Early onset of puberty in girls has been linked to several factors, all of which are rather contentious. According to certain studies, overweight girls — and Black and Hispanic girls — are more likely to develop early than white girls.
Researchers have been debating for the last ten years whether girls are really hitting puberty earlier, and if so, what could be causing the acceleration toward adulthood. The latest entry into the fray is a study to be published today in the journal Pediatrics. Doctors from around the country found that an increased number of girls were reaching puberty as young as seven or eight, as measured by development of breast tissue and onset on menstruation. The New York Times reports that the study's authors have tried to link their findings to both an increased amount of environmental chemicals and the rising problem of obesity. "Our analysis shows clearly that the white participants entered puberty earlier than we anticipated," said Dr. Frank M. Biro. "It's clearly throwing up a warning flag."
However, others think the "warning flag" has nothing to do with chemicals, and everything to do with weight and race. Dr. Catherine Gordon from the Children's Hospital in Boston said that there is no evidence age of puberty had changed for white girls of a normal weight. Numerous studies have found that Black and Hispanic girls mature earlier than whites, though no one really knows why. Gordon thinks these newest findings just strengthen the relationship between weight and puberty. Since body fat can produce sex hormones, overweight girls are more likely to be flooded with estrogen — and thus more likely to start sprouting breasts earlier.

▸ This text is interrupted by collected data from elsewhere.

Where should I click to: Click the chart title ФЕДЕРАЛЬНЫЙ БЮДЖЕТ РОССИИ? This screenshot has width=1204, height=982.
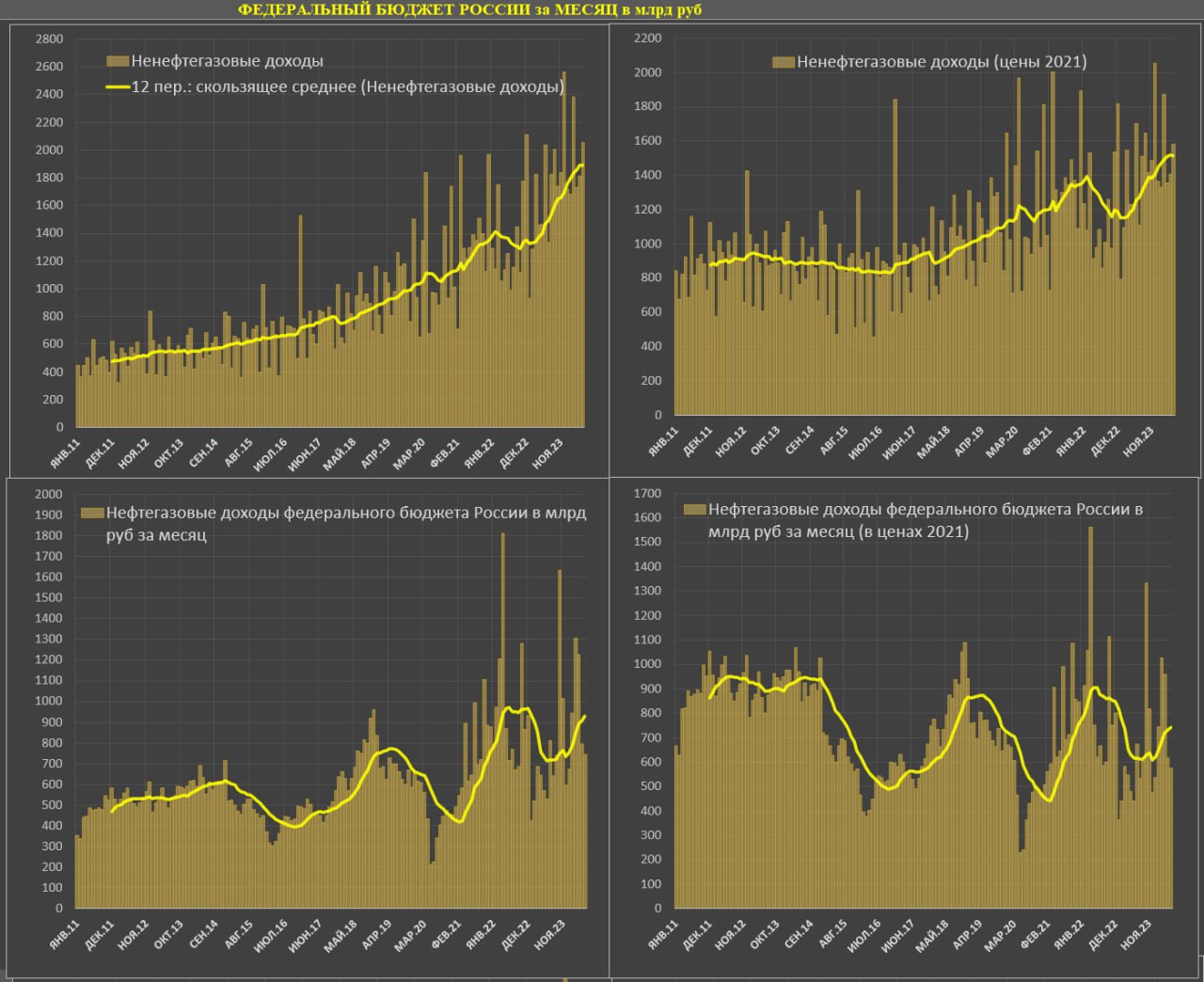coord(469,9)
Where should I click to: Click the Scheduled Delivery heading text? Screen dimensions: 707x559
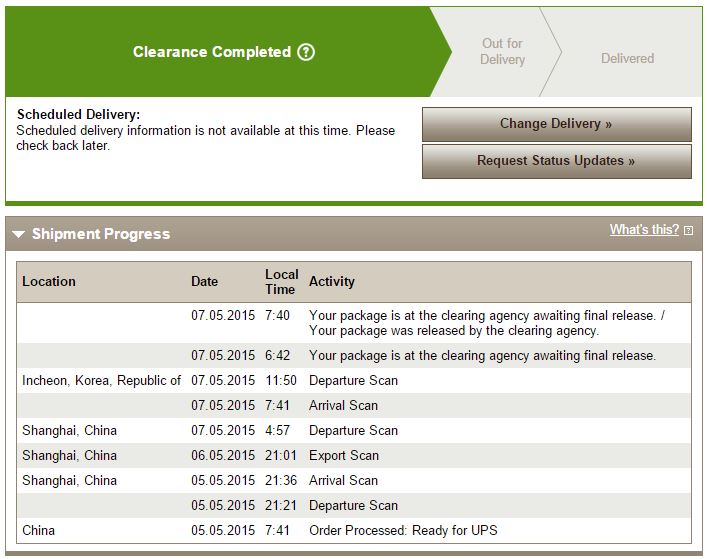click(x=78, y=115)
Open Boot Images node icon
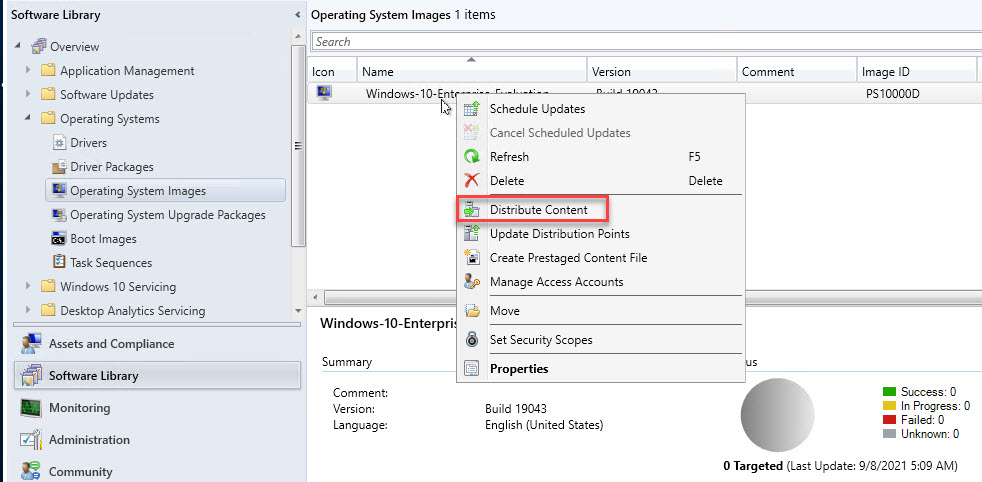Screen dimensions: 982x482 [x=59, y=239]
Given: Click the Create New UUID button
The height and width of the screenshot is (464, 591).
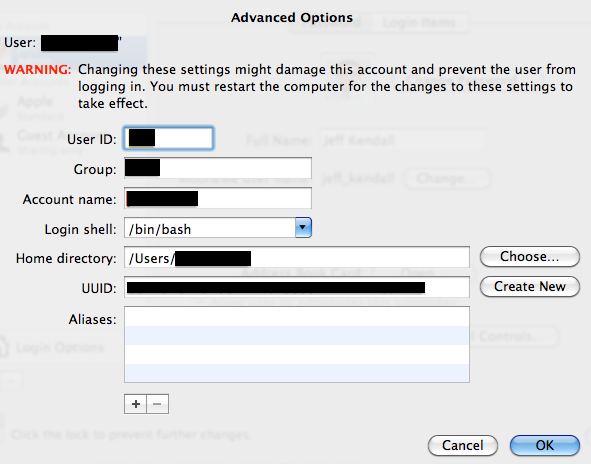Looking at the screenshot, I should 530,286.
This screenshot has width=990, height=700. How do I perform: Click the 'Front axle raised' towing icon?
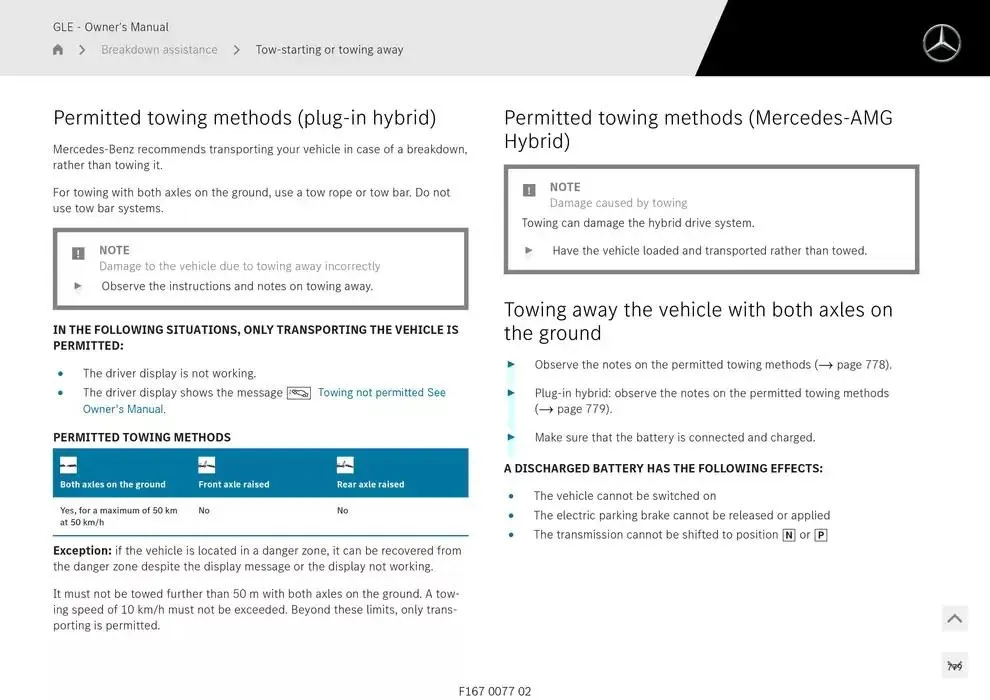(x=206, y=465)

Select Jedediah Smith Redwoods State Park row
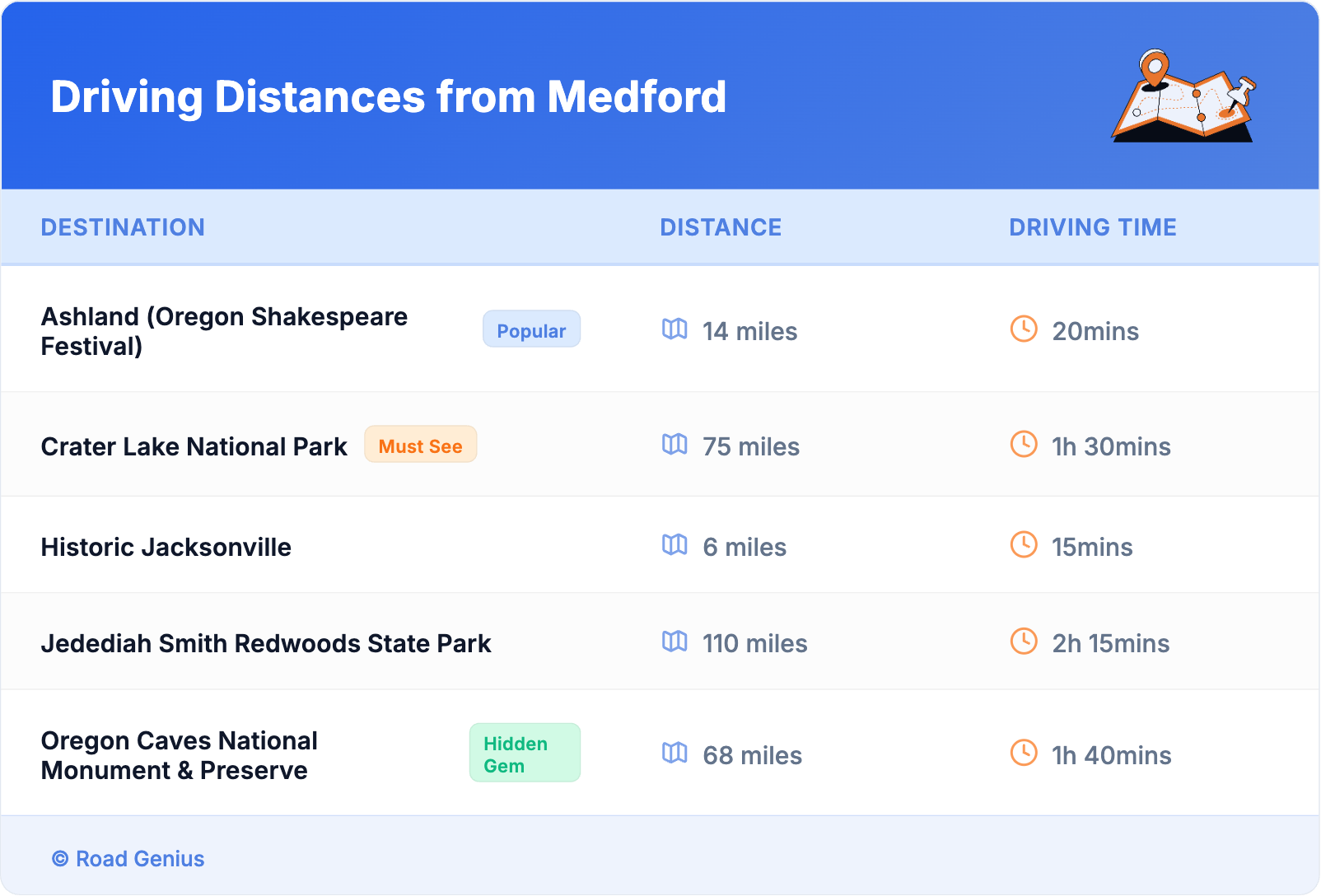266,643
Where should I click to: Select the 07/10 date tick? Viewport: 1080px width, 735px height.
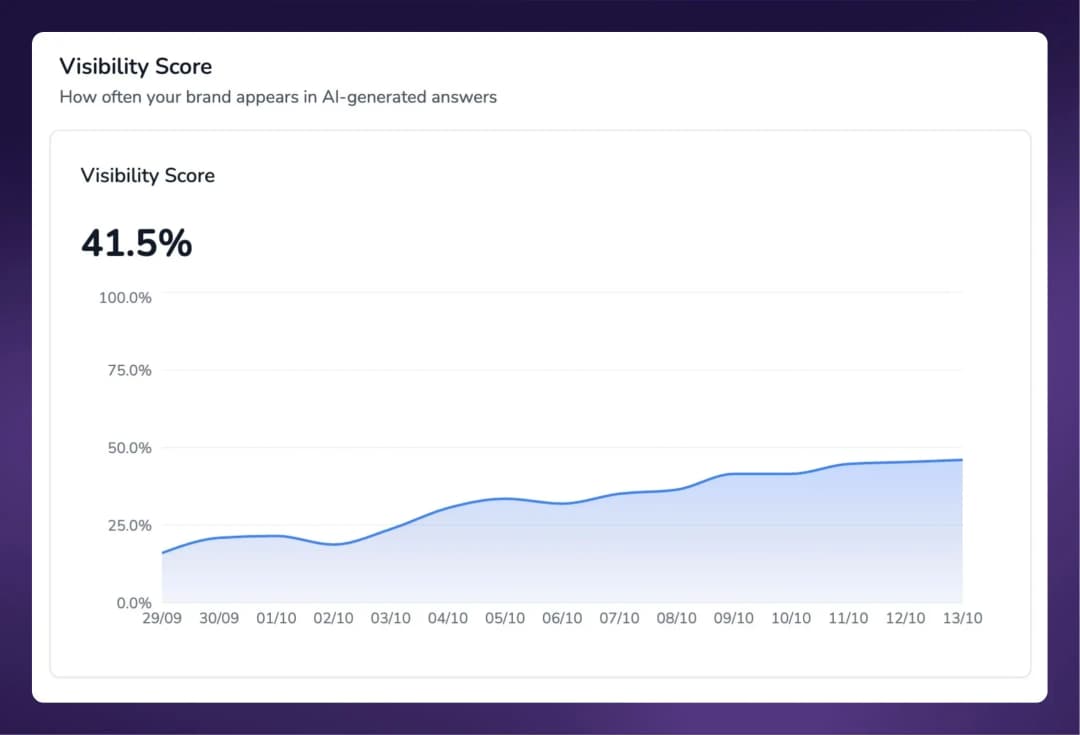pos(619,618)
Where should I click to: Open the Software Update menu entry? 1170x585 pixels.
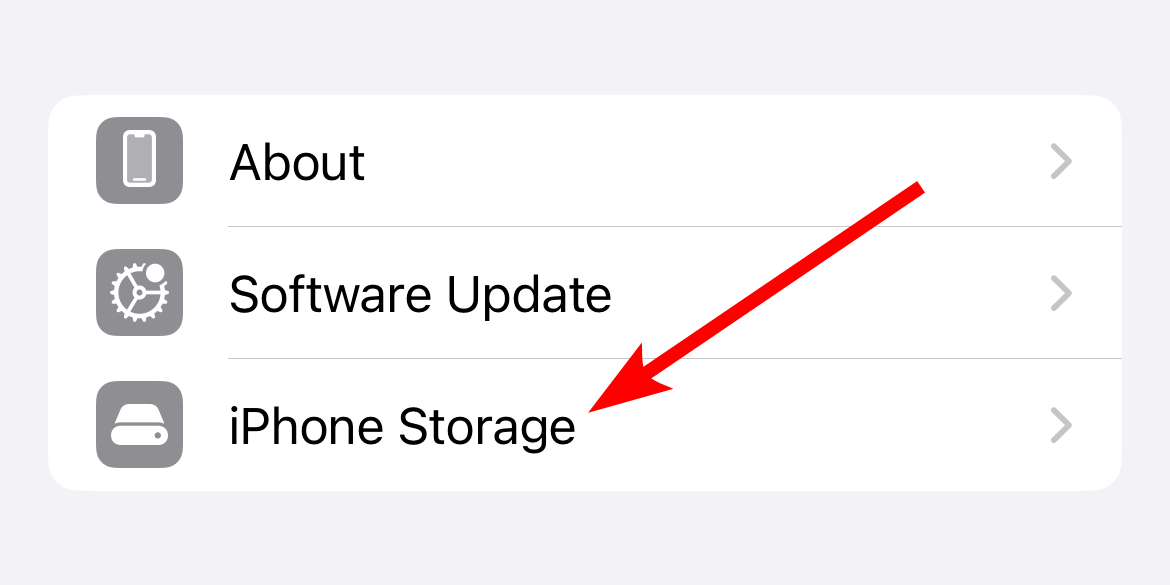pyautogui.click(x=585, y=292)
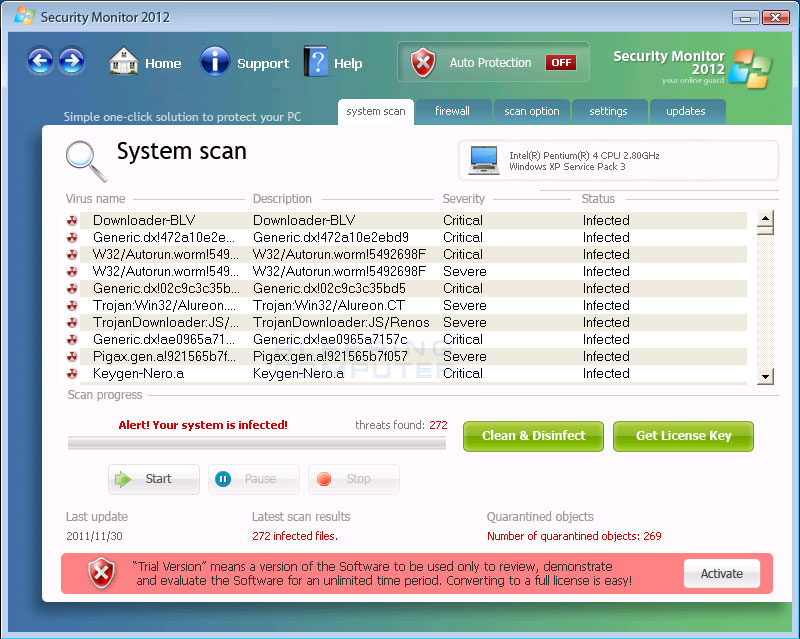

But no matter what is causing it, puberty can be a really scary thing for girls, especially for a seven-year-old. While there is no "ideal age" for puberty, seven seems incredibly young to deal with all the issues that come with having breasts in our society. By now, we've all heard the charges against porn-culture and the increased sexualization of younger and younger girls. If girls in third grade are hitting puberty, doctors and parents need to be aware of the change, and prepared to begin discussing their changing bodies as soon as the first signs of maturation begin to occur. Is a seven-year-old ready for the sex talk? Maybe not, but they might need to hear it anyway. Because even though kids that young may not understand the way the rest of society looks at women (and our breasts and our bodies), they'll learn soon enough.